Codificação do Processo Administrativo
em Portugal
Como resulta
do artigo 267º da Constituição da República Portuguesa, a regulamentação
jurídica do procedimento administrativo visa vários objectivos: certeza e
clareza das normas que regulam o procedimento administrativo, a racionalização
dos meios (eficiência da administração), garantia da tutela dos direitos
subjectivos e interesses legítimos dos particulares e assegurar a participação
dos particulares na formação das decisões que lhes digam respeito.
Em
Portugal, tal desejo foi pela primeira vez fixado pela Lei de Meios de 1962,
tendo ainda sido elaborado um anteprojecto de código em 1968, mas que nunca
chegou a ter frutos. Só após a Constituição de 1976, que impunha a codificação
legal da matéria de procedimento administrativo geral (267º nº5), é que depois
de duas tentativas falhadas (em 1980 e em 1982), foi finamente aprovado um
terceiro anteprojecto elaborado pela Comissão Freitas do Amaral, em 1991, dando
origem ao Código de Procedimento Administrativo, que entrou em vigor em 1992.

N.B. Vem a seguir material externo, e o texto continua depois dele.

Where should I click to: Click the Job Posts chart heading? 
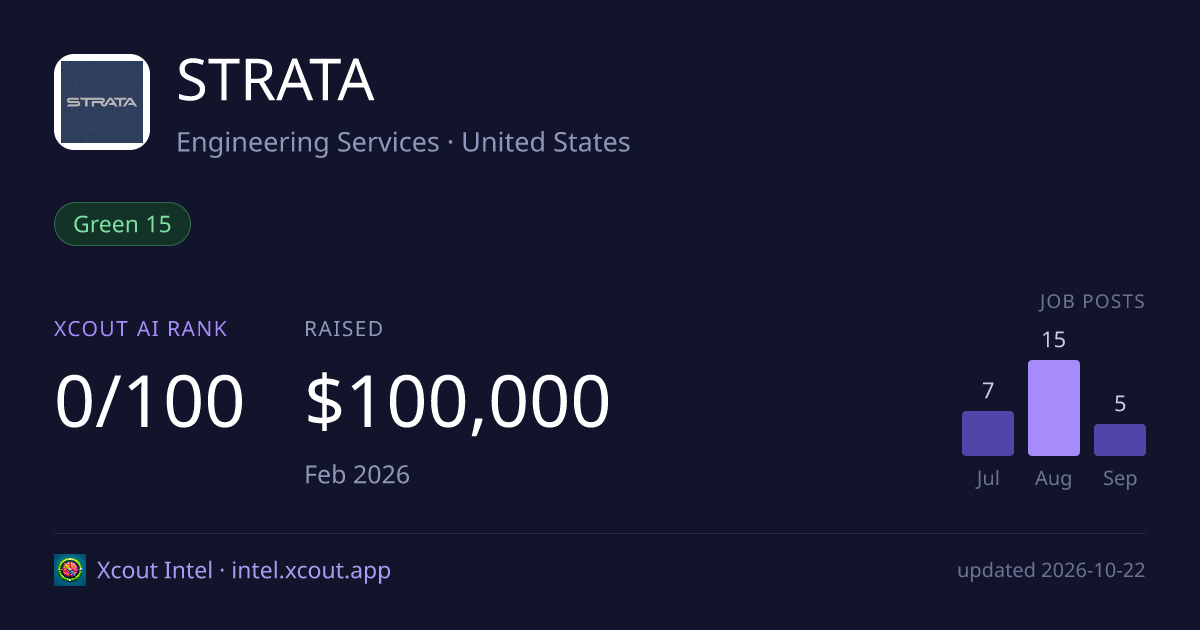[1092, 301]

Terminava, assim, a inconstitucionalidade por omissão que provinha do disposto
no artigo 267º nº 5 da CRP. A Comissão Freitas do Amaral foi constituída em
1988, por iniciativa do Dr. Mário Raposo, Ministro da Justiça de então, com o
propósito de proceder a uma reforma do contencioso administrativo, visto que
havia a convicção de que as leis de 1984 e 1985 (ETAF e LEPTA) haviam actualizado
apenas modestamente aquele contencioso.
Estes
acontecimentos resultaram num intenso debate doutrinário. O Prof. Rogério
Soares, por exemplo, manifestou-se contra a codificação do procedimento
administrativo, pois entendia que uma tal regulação deveria ser reduzida ao
mínimo, deveria limitar-se ao direito administrativo formal. Para além disso,
entendia ainda que a lógica necessária a um código poderia por em causa as
soluções adoptadas e que havia uma tendência do legislador em invadir a esfera
do direito material. Este autor fez ainda um balanço das vantagens e dos
benefícios da elaboração de um código do procedimento administrativo, do que
concluiu: a maior disciplina da Administração poderia trazer uma maior
burocratização; a maior eficácia da Administração poderia conduzir à diminuição
da qualidade das decisões; a intensa defesa dos interesses dos particulares
podia resultar na concepção errada de que o particular se situa perante uma
Administração agressiva, o que não seria verdade, tendo em conta a
Administração ser prestadora; o incentivo à participação dos particulares
poderia ser demasiadamente formalizada.
Pelo
contrário, o Prof. Freitas do Amaral demonstrou-se a favor da codificação em
causa, uma vez que a regulação do procedimento era uma exigência constitucional
resultante do artigo 267º nº5, a protecção dos privados em face da
Administração era um dos fins da codificação e tal fim só seria alcançado
através da regulamentação, afirmando ainda que só assim se iria, finalmente,
praticar em Portugal o princípio da audiência prévia dos interessados e que a
existência do código iria favorecer a evolução doutrinária.
O
Prof. Marcelo Rebelo de Sousa, por sua vez, apresentou-se cauteloso, sendo
favorável à codificação, mas não esquecendo os seus eventuais perigos.
O
Prof. Vasco Pereira da Silva deu razão ao Prof. Freitas do Amaral, afirmando
que o procedimento administrativo é um meio de defesa dos particulares perante
a Administração Pública ou das autoridades administrativas, umas relativamente
às outras, sendo que a codificação iria destacar o procedimento como fenómeno
autónomo, complementar da tutela judicial no que concerne à protecção dos
particulares.
Todavia,
algumas críticas ao Código do Procedimento Administrativo são lançadas pelo
Prof. Marcelo Rebelo de Sousa: o relevo desproporcional do tratamento do acto
administrativo, a insistência em soluções há muito criticadas pela doutrina, a
omissão da disciplina de algumas matérias, a insensibilidade de problemas da
administração infra-estrutural, a falta de uniformidade na redacção e a
existência de normas repetidas.
Bibliografia:
Vasco Pereira da Silva “Em busca do acto administrativo
perdido”;
Marcelo Rebelo de Sousa e André Salgado de Matos “Direito
Administrativo Geral – Actividade Administrativa” Tomo III;
João Caupers “Introdução ao Direito Administrativo”.